When I lived in Boston I remember an ad that ran on buses for an app that guaranteed to save at least one whole day a week. It was a bribe held out to all of us enamored with time-saving. And who isn’t? Who doesn’t want to squeeze the clock and get more done?
But time-saving is like snake charming in my opinion. The thrill is wrapped up with the poison. We know the cycle: the more the time you save, the more you can do, and the more you can do, the more pressure you feel to do more. The free hour you dreamt of goes poof, and the old habit, well-ingrained by now is upon you; of dicing days, mincing minutes, pulverizing every spare second into a flavorless soup of I don’t know what — a brief, pseudo satisfaction of things checked off the to do list.
The list never gets shorter. I have come to terms with that. However, what has always intrigued me is the comical way that time, like money, seems to blow away despite our very best efforts to keep it tight and under control. Our diligent time saving is offset by a mysterious time snatching.
Back in the 1970s, the journalist Tom Wolfe, wrote something very insightful on this matter of time saving which is pertinent today. The whole passage is a gem, so let me quote him at length. Mind you, at the start he’s talking about the advent of digital calculators…a hot device back then:
This marvelous machine was the 1970s’ most notable contribution to the impressive list of time-and-labor-saving devices that have made it possible for Americans, since the Second World War, to waste time in job lots and get less and less done–with sleekness and precision of style. The time you can waste (I speak from experience) going chuk chuk, chuk on your calculator and watching the little numbers go dancing across the black window–all the while feeling that you are living life at top speed–is breathtaking. Earlier additions to the list: the direct-dial long-distance telephone, the Xerox machine, the in-office computer, the jet airliner (not to mention the Concorde). The jet airliner, for example, encourages you to drop everything, hop on a plane, and go to Los Angeles, or wherever, at a moment’s notice. Later on you can’t understand how the better part of a week got shot.
His point is well made, and sometimes a little bit frightening. Lately my two year old daughter has started saying, out of the blue, ‘What time is it?’ and it catches me off guard. It sounds icky. Maybe this is why our time worry reaches such a fever pitch by the time we’re adults. From our earliest days we feel like we’re behind, like there is an agenda we must attend to, or else.
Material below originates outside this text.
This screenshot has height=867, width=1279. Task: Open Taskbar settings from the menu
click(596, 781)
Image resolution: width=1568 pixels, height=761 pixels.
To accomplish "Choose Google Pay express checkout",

Time? I feel like telling her, Forget about it for now. Let’s go gaze at stars, then we can talk about time. I want to pass on a more generous outlook. Day need not be synonymous with schedule. Too often it is. The waking day can feel so chopped up, so carrots and hummus, if you catch my drift — fine, nutritious, ok — but give me a Krispy Kreme day once in a while, indulgent to the last; the kind T.S. Eliot meant when he said that at the beach time spent wasting is not time wasted. More of that please.